» **Short problem**: Reproduce verbatim the part of the data below that opens with the line containing "The width and height of the screenshot is (1456, 819). In" and closes with the line containing "score title is", including both of those lines.

____

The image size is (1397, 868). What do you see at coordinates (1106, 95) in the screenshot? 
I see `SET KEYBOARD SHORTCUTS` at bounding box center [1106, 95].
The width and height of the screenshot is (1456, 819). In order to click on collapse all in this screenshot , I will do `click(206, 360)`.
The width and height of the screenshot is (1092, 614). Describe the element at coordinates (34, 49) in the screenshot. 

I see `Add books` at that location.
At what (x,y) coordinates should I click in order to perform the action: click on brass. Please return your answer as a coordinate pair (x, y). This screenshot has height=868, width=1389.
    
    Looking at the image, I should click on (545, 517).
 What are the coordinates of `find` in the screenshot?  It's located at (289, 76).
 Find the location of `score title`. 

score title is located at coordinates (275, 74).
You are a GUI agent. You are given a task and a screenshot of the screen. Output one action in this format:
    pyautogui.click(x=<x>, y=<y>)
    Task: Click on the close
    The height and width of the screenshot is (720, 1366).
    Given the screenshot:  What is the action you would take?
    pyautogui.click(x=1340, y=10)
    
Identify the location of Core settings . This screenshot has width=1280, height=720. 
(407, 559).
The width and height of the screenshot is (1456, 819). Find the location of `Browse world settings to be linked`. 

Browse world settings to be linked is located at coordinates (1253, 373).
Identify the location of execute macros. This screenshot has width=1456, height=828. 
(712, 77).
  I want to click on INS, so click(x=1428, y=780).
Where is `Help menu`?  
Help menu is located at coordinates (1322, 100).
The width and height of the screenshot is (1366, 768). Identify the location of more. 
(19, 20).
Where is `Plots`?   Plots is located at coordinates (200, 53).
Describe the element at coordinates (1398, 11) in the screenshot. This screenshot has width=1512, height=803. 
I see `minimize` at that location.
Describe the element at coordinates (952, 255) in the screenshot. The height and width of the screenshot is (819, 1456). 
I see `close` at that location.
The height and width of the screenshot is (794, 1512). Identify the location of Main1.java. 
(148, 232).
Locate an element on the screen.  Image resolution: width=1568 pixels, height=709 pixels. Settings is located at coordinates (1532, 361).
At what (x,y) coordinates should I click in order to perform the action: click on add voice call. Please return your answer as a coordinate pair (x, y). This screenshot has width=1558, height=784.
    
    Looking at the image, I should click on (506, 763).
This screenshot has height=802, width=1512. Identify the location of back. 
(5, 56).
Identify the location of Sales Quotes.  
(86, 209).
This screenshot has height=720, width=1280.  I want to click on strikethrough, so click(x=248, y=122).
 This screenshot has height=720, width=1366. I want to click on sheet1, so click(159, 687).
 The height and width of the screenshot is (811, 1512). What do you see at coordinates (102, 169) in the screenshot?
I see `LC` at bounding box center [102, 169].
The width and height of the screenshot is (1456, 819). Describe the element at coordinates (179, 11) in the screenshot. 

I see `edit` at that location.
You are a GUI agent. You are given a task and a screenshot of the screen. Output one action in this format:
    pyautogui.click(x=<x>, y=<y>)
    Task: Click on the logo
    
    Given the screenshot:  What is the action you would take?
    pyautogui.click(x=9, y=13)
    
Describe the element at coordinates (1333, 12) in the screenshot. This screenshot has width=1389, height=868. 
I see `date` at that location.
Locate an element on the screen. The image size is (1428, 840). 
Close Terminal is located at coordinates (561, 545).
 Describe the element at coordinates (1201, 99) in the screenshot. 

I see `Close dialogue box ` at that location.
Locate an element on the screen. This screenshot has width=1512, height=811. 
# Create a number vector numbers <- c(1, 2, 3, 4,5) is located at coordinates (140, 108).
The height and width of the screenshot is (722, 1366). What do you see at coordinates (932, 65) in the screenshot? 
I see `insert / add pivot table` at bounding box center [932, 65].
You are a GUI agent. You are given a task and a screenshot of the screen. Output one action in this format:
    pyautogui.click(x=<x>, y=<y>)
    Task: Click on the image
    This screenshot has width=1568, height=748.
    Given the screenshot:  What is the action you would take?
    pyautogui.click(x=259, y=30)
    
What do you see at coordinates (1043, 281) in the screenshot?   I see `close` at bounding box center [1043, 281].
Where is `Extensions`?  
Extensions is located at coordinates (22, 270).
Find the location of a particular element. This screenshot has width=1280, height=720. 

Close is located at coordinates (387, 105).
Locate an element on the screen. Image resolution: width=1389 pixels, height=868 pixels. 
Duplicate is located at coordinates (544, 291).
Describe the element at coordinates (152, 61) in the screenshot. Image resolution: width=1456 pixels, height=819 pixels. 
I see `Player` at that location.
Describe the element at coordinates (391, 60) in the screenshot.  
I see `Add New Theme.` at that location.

____

» **Problem solution**:
The width and height of the screenshot is (1456, 819). In order to click on collapse all in this screenshot , I will do `click(206, 360)`.
The width and height of the screenshot is (1092, 614). Describe the element at coordinates (34, 49) in the screenshot. 

I see `Add books` at that location.
At what (x,y) coordinates should I click in order to perform the action: click on brass. Please return your answer as a coordinate pair (x, y). This screenshot has height=868, width=1389.
    
    Looking at the image, I should click on (545, 517).
 What are the coordinates of `find` in the screenshot?  It's located at (289, 76).
 Find the location of `score title`. 

score title is located at coordinates (275, 74).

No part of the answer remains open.